Why does a piece of cloth pick up spilled water?

I watched a HK-made science TV show for kids featuring this question...

If you spilled water on your floor, you put a piece of cloth or paper towel on it, why does the water gets absorbed?

This is the same concept explaining how sponge able to hold water, just how does it work?

Yikes I am stumped. I am a college graduate and I can't explain this.

The phenomenon is called capillary action.
I don't remember seeing that formula in my college physics class. Of course, the formula is not shown to the elementary school audience watching the show.

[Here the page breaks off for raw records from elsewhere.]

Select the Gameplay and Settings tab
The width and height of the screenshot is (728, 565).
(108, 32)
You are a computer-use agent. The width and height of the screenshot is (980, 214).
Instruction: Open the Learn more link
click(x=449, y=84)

This also explains how plants draw water from the earth.
Watching science education shows can be a humbling experience. There are many many scientific phenomenons that I can't explain!

3 comments:

Forced-to-be Montessori Dad said...

That's something I just learned in my Biology 101 class. You probably want to look at the $H_2 O$ molecule and why it's polar.

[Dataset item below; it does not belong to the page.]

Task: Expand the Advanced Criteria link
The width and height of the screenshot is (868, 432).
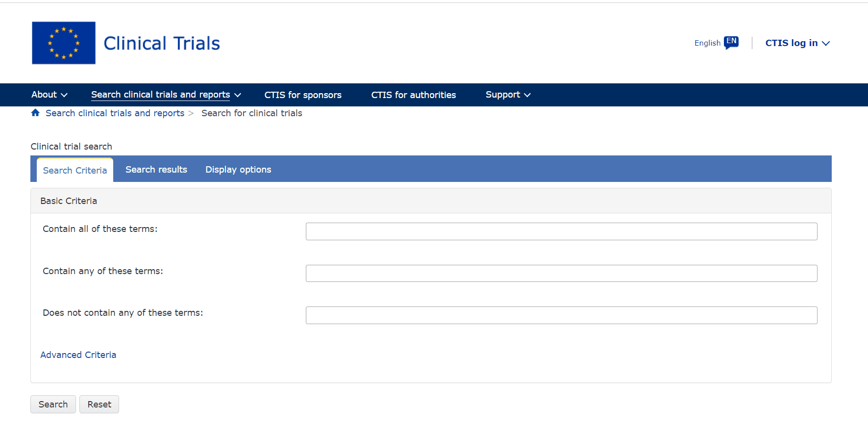Action: click(x=78, y=355)
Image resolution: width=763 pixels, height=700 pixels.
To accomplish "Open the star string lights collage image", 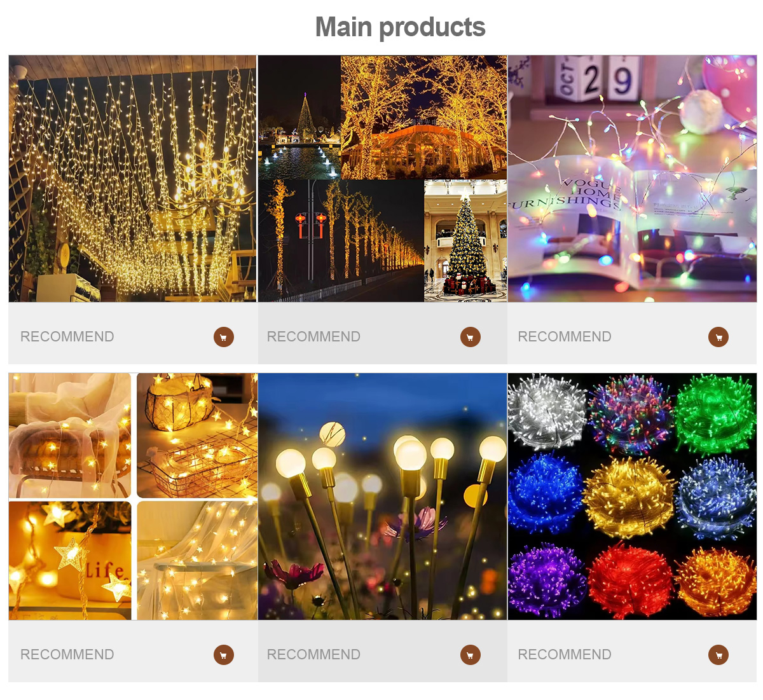I will click(x=133, y=497).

Another phenomenon I was interested in a while back was why mercury is a liquid. It turns out to be very interesting (even though I don't quite understand the explaination).

Joseph Mak said...

Childhood experience: yikes the text book has a 2 page span of a big cockroach! Forever freaked out by biology (even today). High school students need to cut up frogs and stuff too, also freaks me out. Somehow I got by without ever taking biology.

Forced-to-be Montessori Dad said...

Your textbook is horrible.

I am still freaked out by those pages; it's just our nature: anyone would be freaked out by a 2-page large roach photo!!!

I am also freaked out by frogs if I don't have latex gloves. Somehow I am ok when I have gloves on. I still need to see whether i'm freaked out by a human corpse. Hope not!